Segment Start: DATASET RECORDS

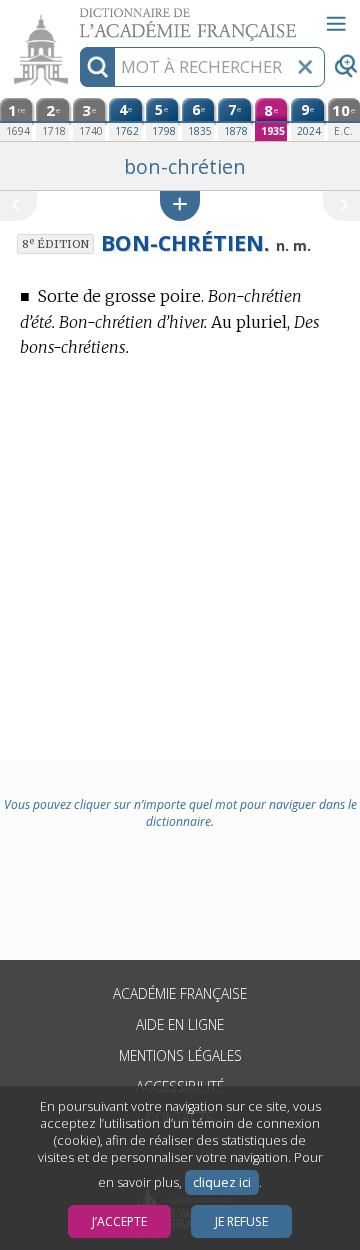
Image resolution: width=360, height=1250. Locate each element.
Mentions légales (180, 1055)
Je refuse (241, 1221)
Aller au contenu (77, 17)
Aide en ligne (180, 1024)
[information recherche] (97, 67)
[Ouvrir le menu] (336, 24)
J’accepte (119, 1221)
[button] (180, 205)
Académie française (180, 993)
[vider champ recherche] (305, 67)
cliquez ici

Segment End: DATASET RECORDS

## TASK TO CARRY OUT
Output all of the data above exactly; no pictures should appear.

## RESPONSE BELOW
Image resolution: width=360, height=1250. Locate each element.
Mentions légales (180, 1055)
Je refuse (241, 1221)
Aller au contenu (77, 17)
Aide en ligne (180, 1024)
[information recherche] (97, 67)
[Ouvrir le menu] (336, 24)
J’accepte (119, 1221)
[button] (180, 205)
Académie française (180, 993)
[vider champ recherche] (305, 67)
cliquez ici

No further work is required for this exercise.